Exercise objective
Your answer must be an exact copy of the lines from the one containing "Task: Toggle the" through the last line of the records below, with no pictures; please include nothing else.
[Input data]
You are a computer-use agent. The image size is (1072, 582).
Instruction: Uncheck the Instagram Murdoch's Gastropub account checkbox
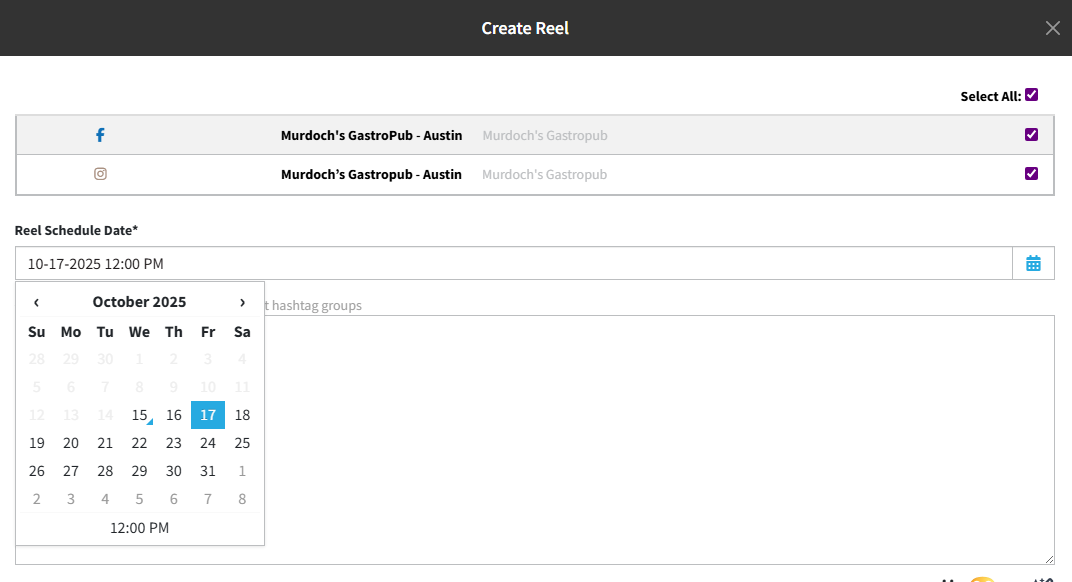click(x=1032, y=174)
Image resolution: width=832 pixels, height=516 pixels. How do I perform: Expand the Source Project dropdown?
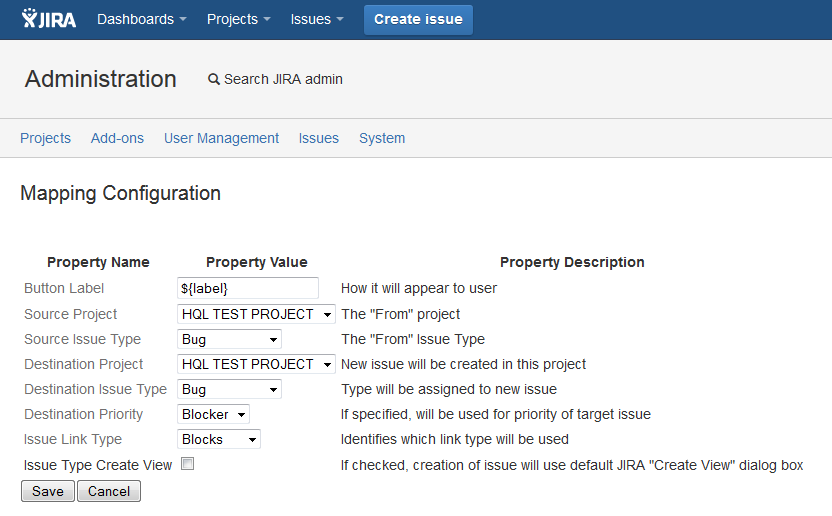tap(256, 314)
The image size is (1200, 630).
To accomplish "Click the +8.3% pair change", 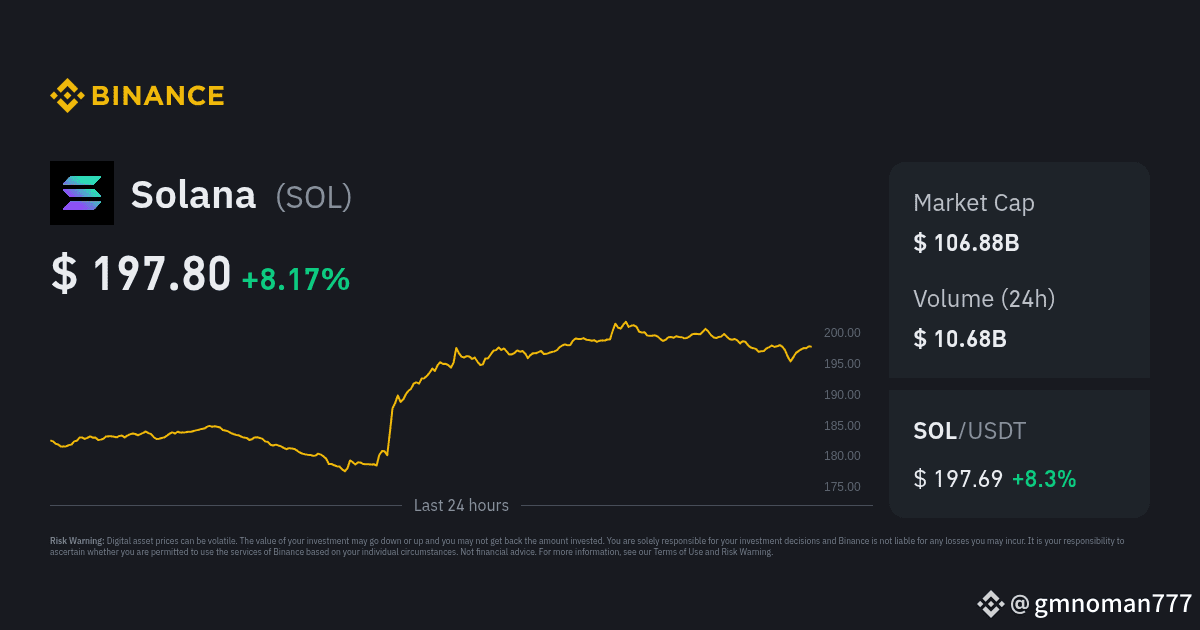I will (x=1044, y=479).
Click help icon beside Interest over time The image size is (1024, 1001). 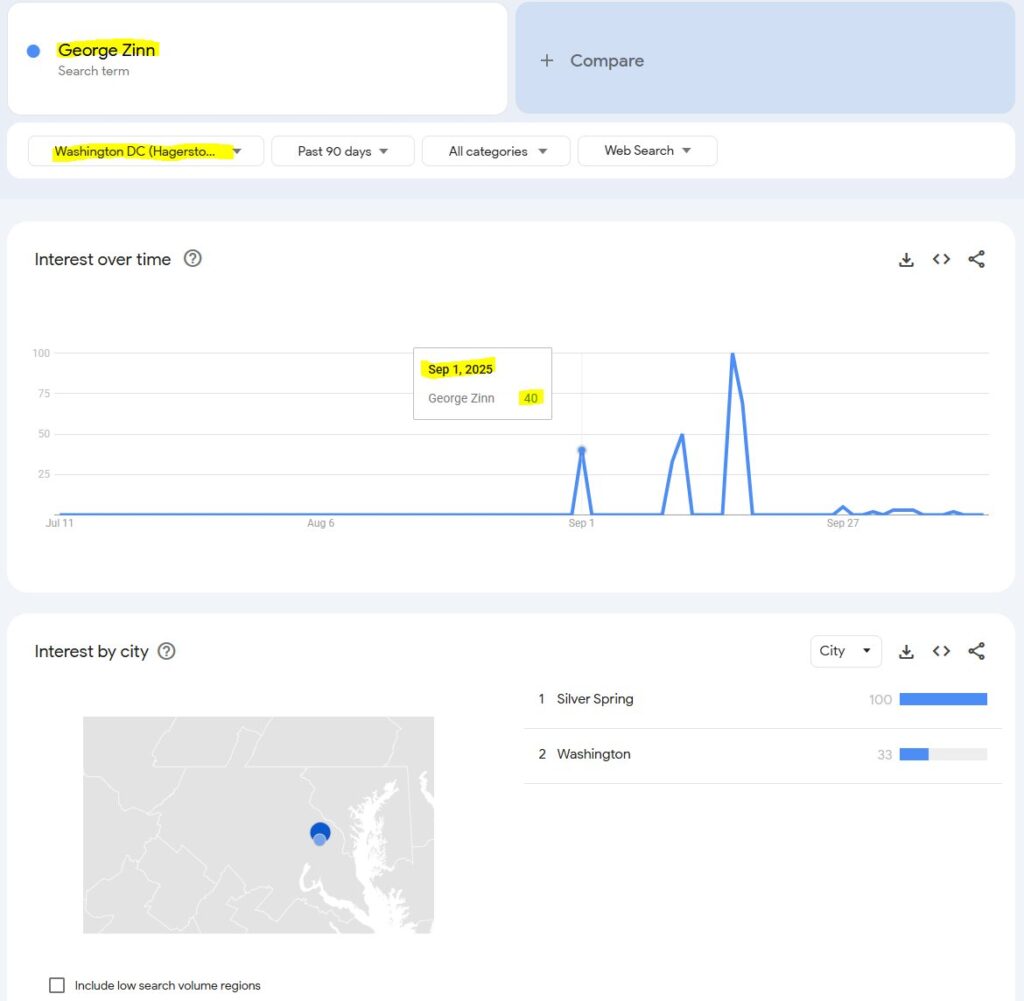point(193,259)
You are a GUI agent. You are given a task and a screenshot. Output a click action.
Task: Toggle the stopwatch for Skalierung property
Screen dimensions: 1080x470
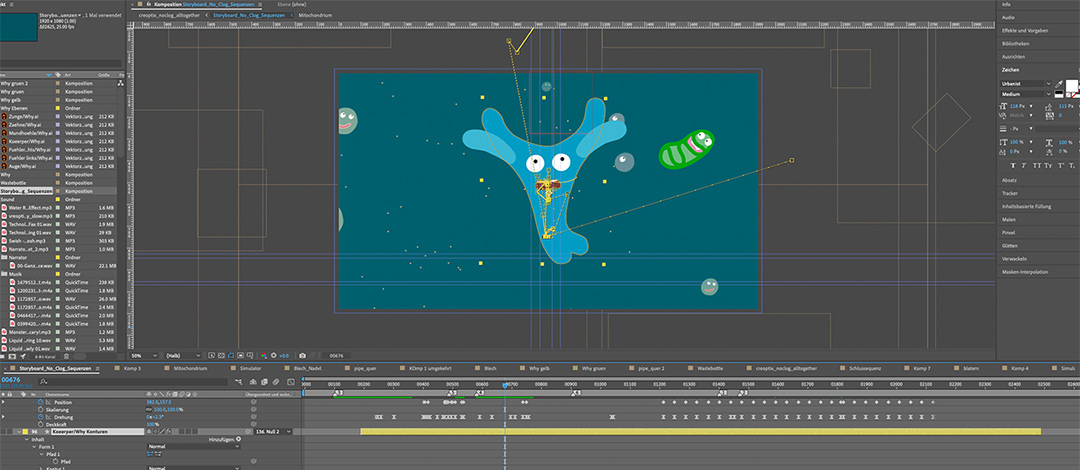coord(41,410)
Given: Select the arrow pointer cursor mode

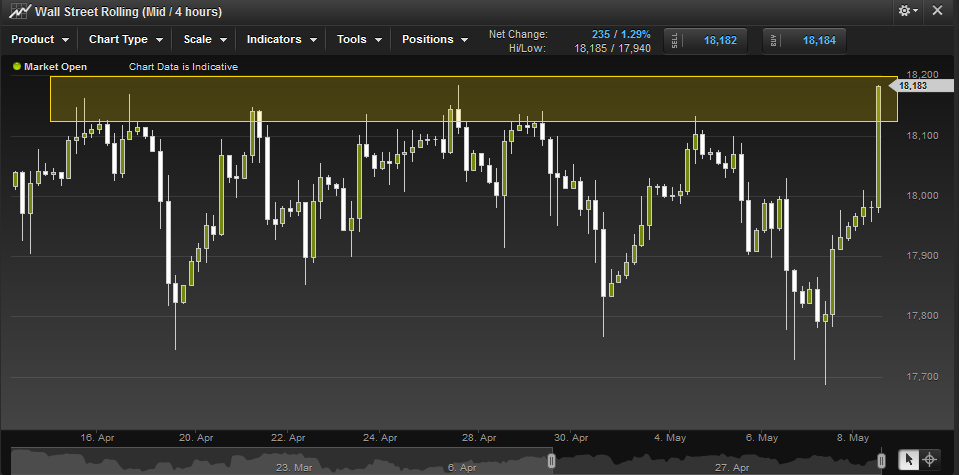Looking at the screenshot, I should 909,460.
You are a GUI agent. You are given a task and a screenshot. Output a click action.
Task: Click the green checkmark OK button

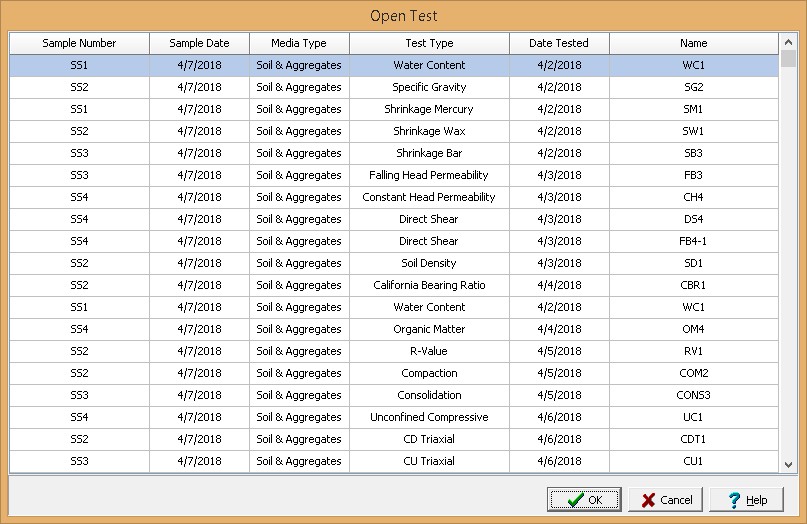point(584,500)
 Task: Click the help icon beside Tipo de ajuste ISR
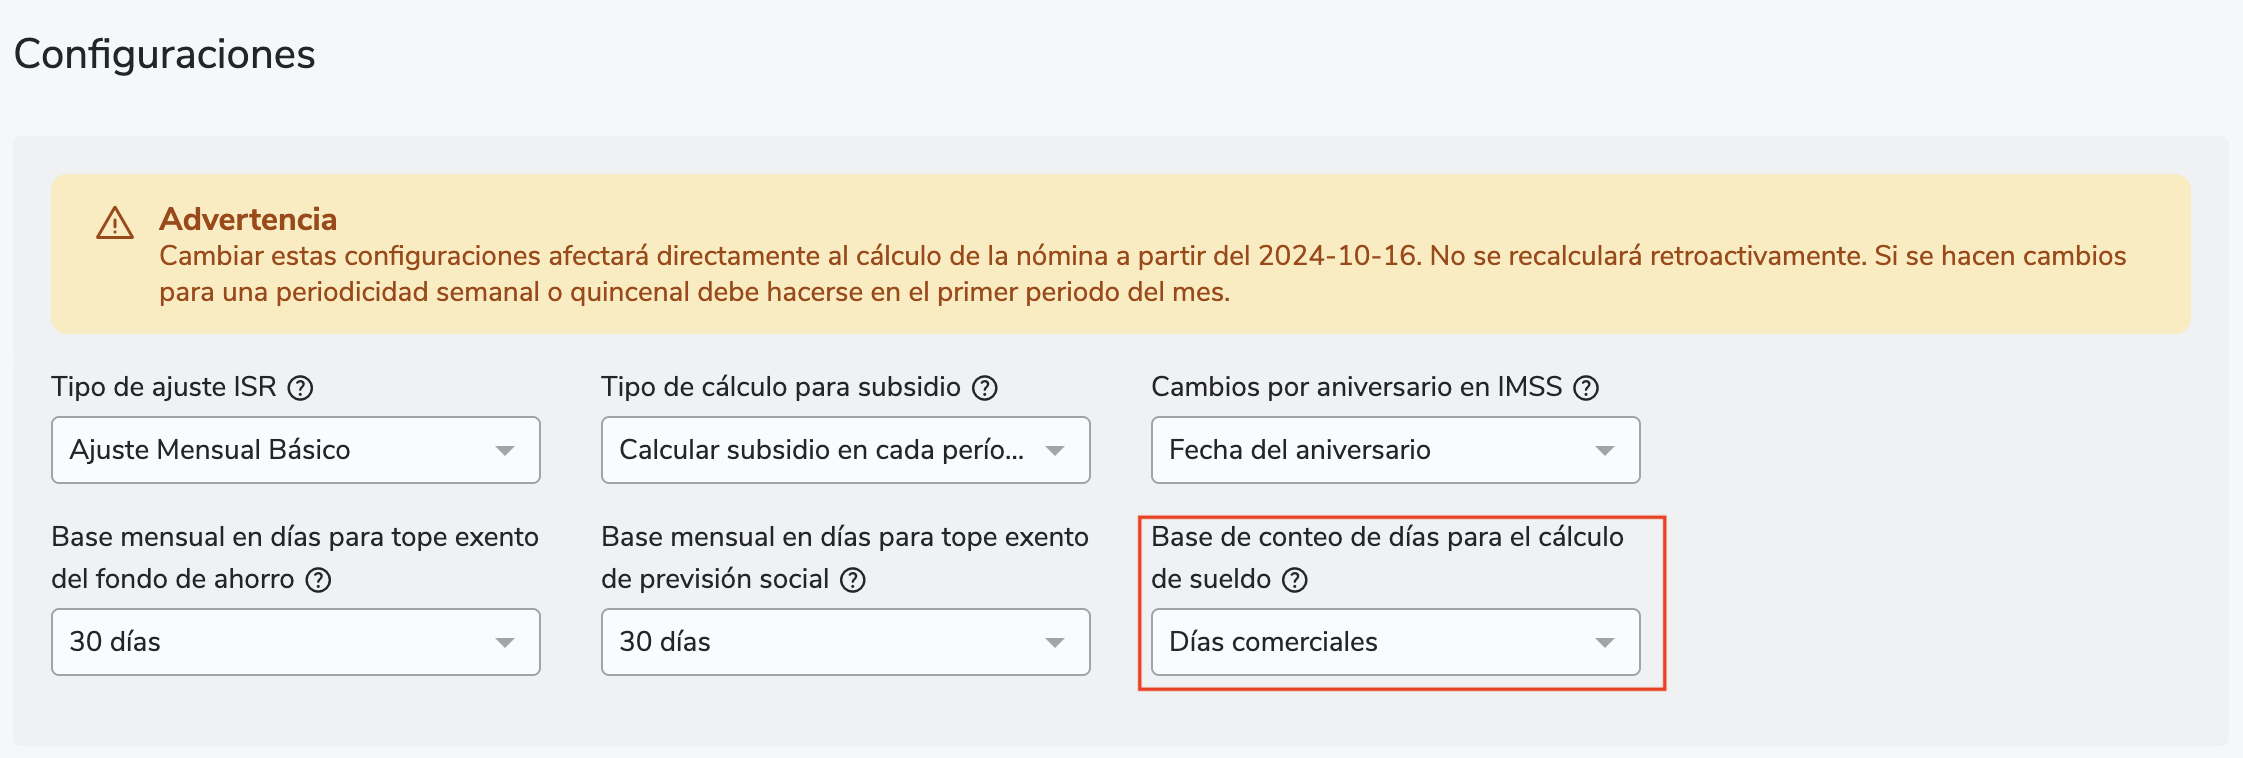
[/Input data]
Exercise solution
Task: Toggle the stopwatch for Skalierung property
Screen dimensions: 1080x470
coord(41,410)
Given: Select the arrow pointer cursor mode

Looking at the screenshot, I should 909,460.
You are a GUI agent. You are given a task and a screenshot. Output a click action.
Task: Click the green checkmark OK button

point(584,500)
 Task: Click the help icon beside Tipo de ajuste ISR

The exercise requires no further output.